About this task:
Your task is to restate word for word the lines in the material below, from the one with "Image resolution: width=1420" up to and including the one with "Viewport: 1440px width, 831px". Do not carry over the pictures.

Working data:
━━━━━━━━━━━━━━━━━━━━

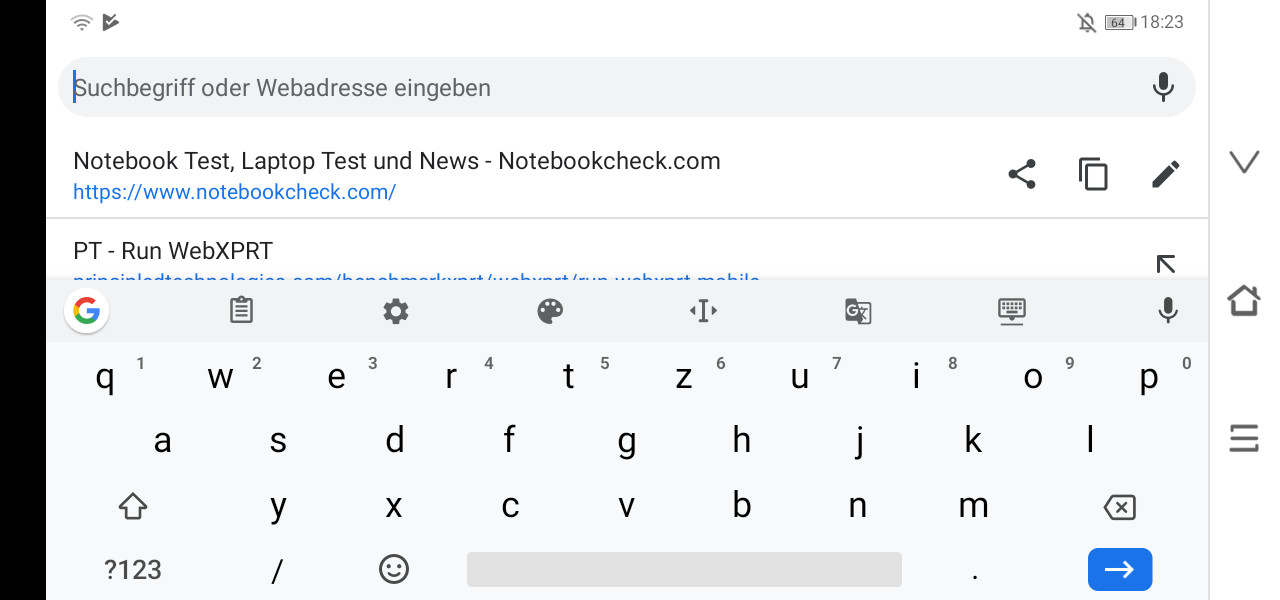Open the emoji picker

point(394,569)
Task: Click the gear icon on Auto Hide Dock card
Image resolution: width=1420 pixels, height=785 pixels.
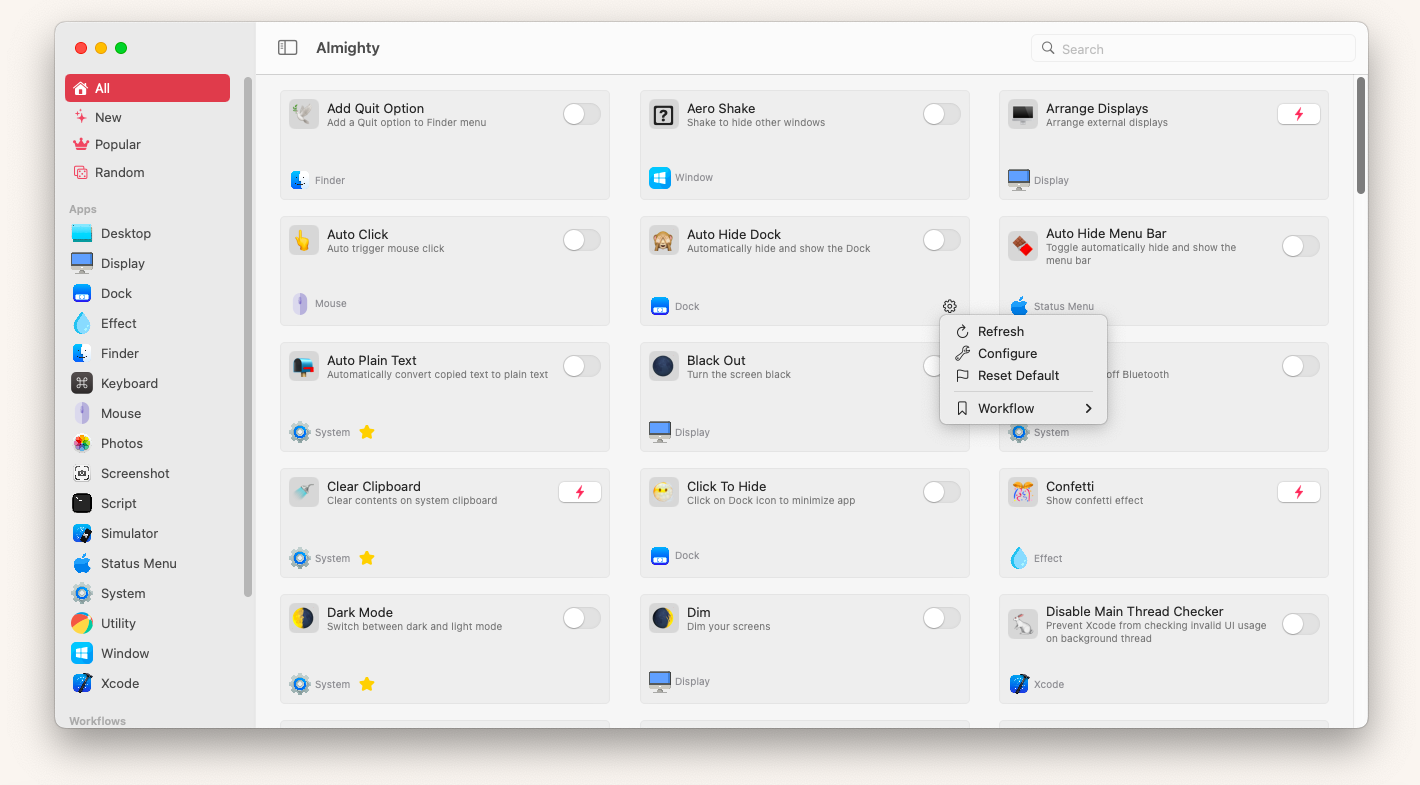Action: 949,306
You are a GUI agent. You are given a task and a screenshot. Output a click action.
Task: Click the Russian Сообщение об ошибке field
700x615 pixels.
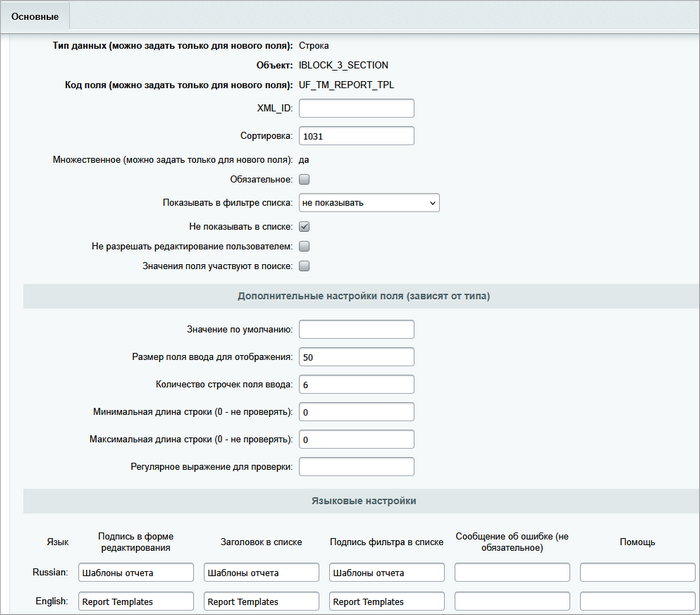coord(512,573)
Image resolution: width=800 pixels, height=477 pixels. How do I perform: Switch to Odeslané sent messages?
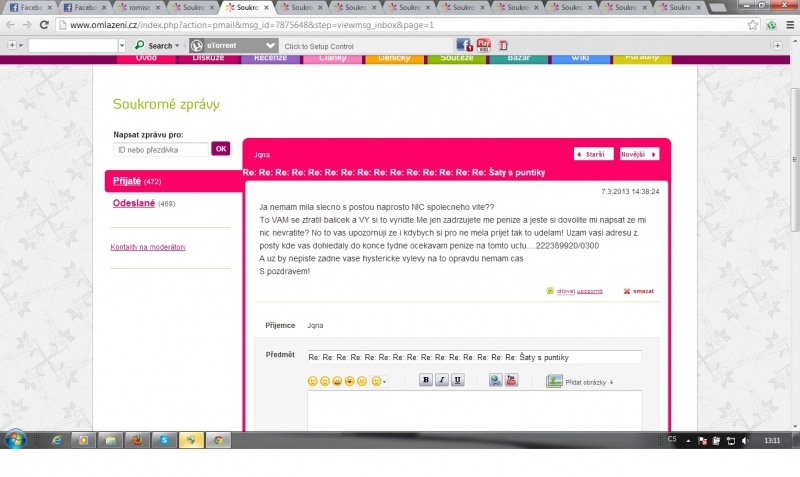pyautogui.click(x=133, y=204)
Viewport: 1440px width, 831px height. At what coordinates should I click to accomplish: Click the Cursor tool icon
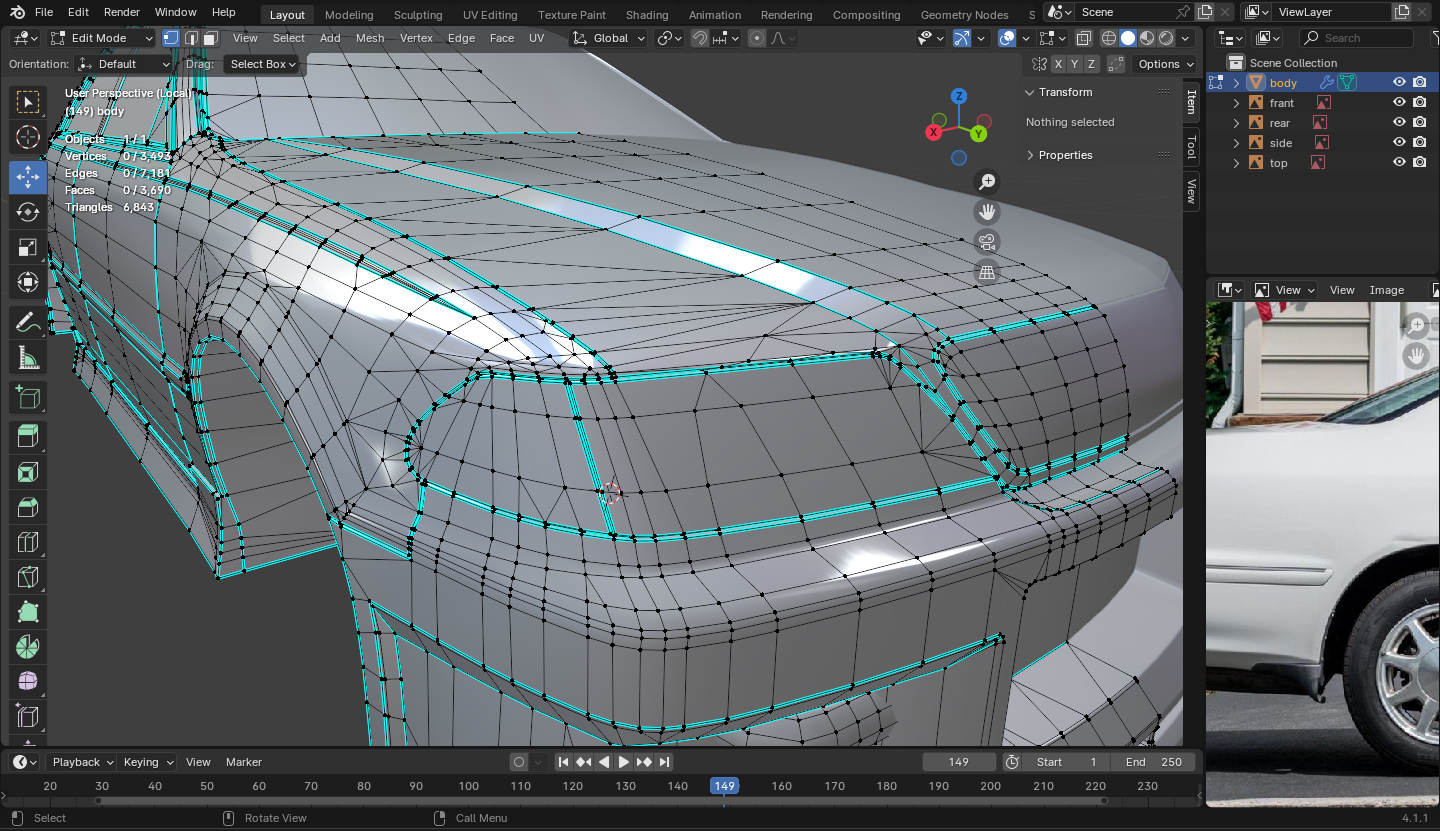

━━━━━━━━━━━━━━━━━━━━

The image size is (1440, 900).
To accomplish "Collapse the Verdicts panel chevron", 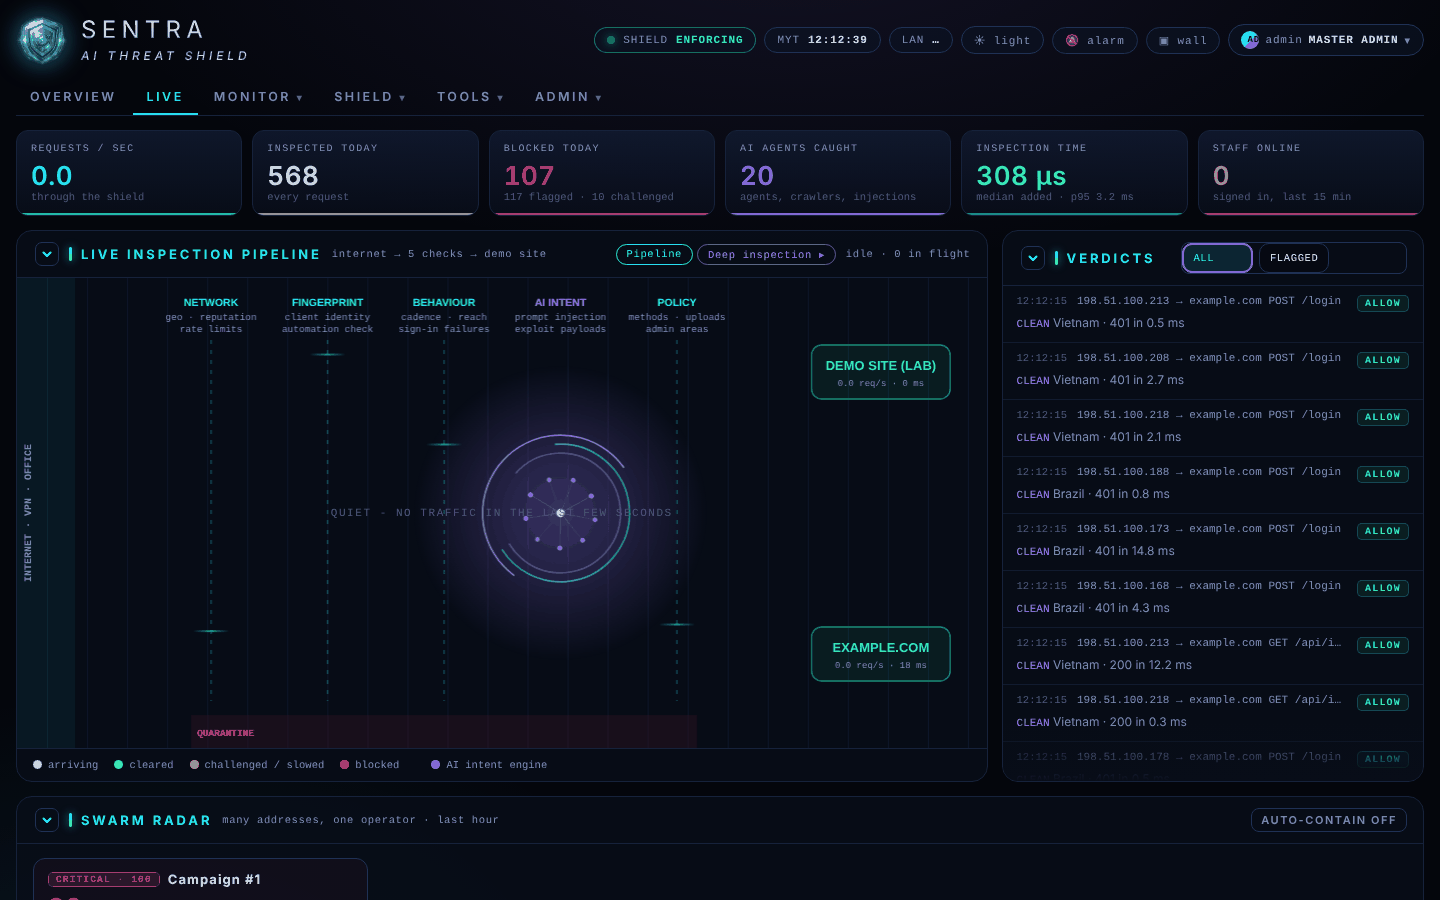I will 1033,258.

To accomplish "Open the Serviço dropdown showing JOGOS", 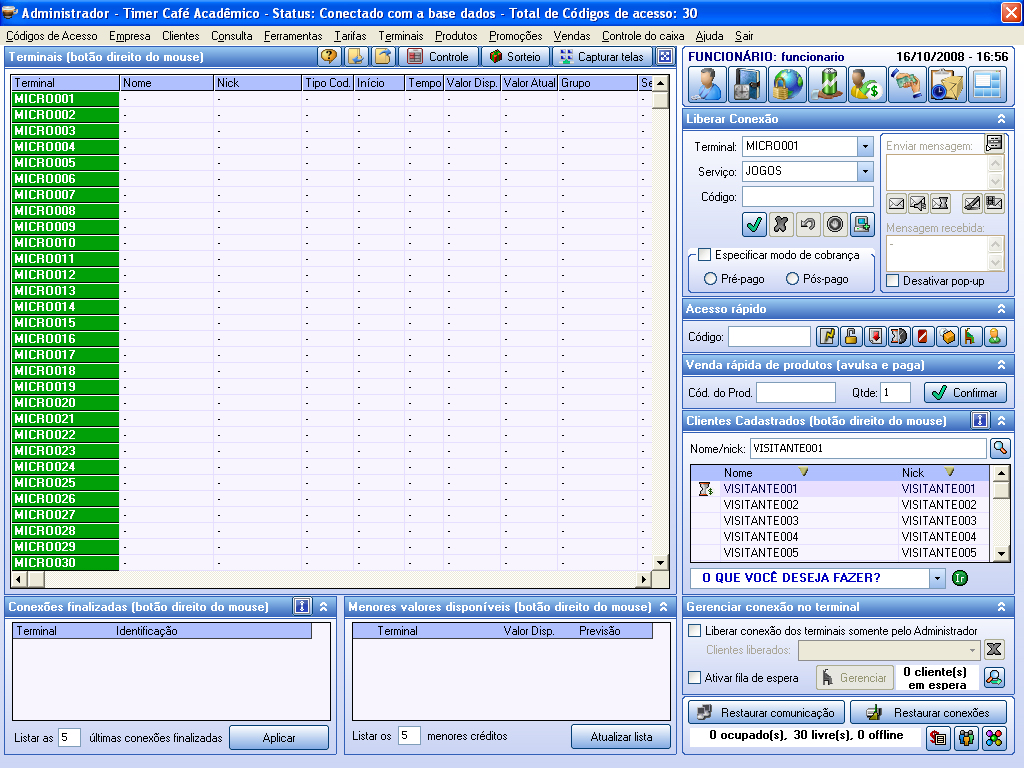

━━━━━━━━━━━━━━━━━━━━

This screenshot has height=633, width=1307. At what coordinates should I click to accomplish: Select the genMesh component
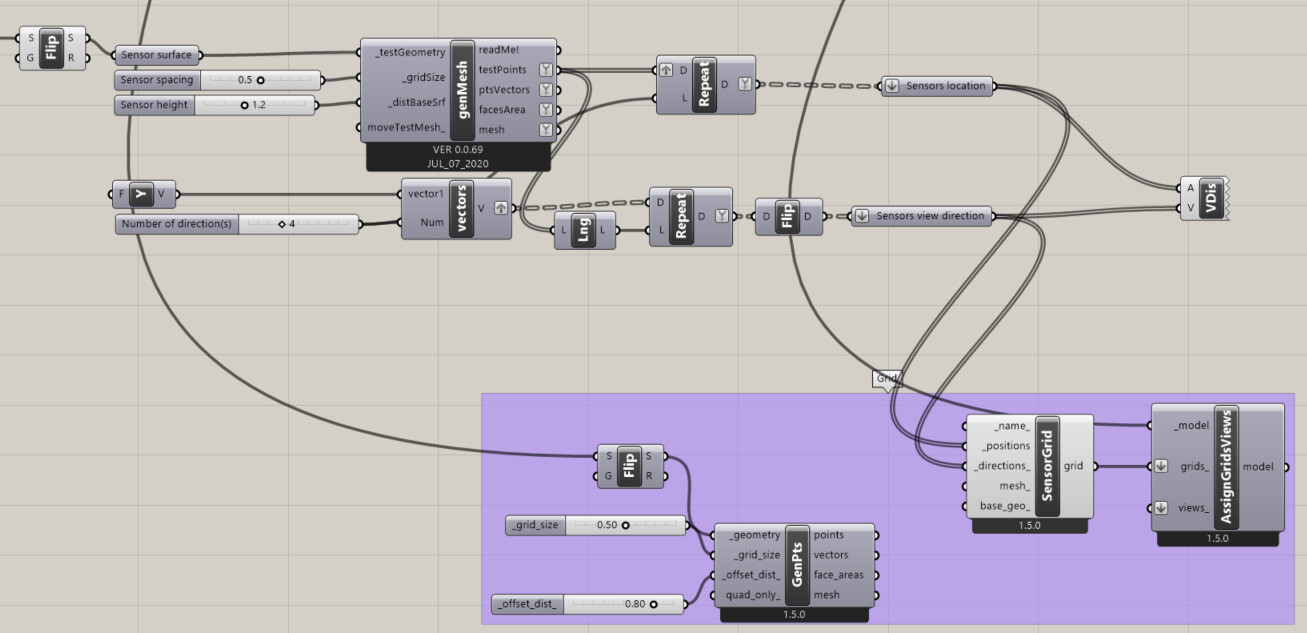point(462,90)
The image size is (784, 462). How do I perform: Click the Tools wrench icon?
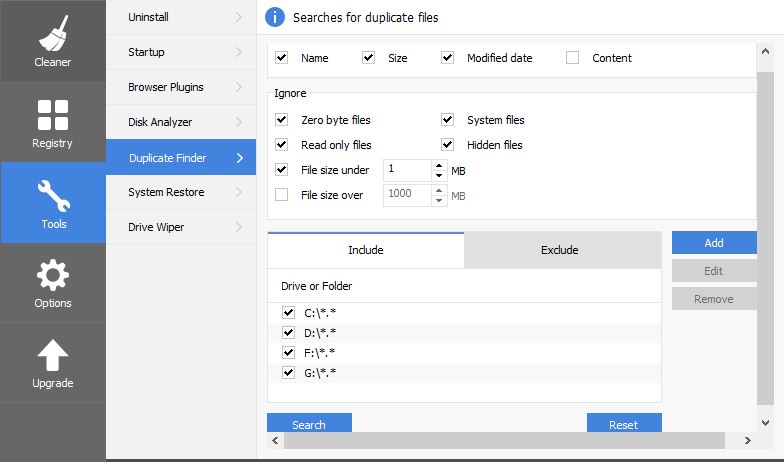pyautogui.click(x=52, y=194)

━━━━━━━━━━━━━━━━━━━━

Answer:
Image resolution: width=1420 pixels, height=785 pixels.
Action: 949,306
You are a GUI agent. You are given a task and a screenshot. Output a click action.
Task: Click the Russian Сообщение об ошибке field
700x615 pixels.
coord(512,573)
Image resolution: width=800 pixels, height=477 pixels. How do I perform: Switch to Odeslané sent messages?
pyautogui.click(x=133, y=204)
Viewport: 1440px width, 831px height. At what coordinates should I click to accomplish: Click the Cursor tool icon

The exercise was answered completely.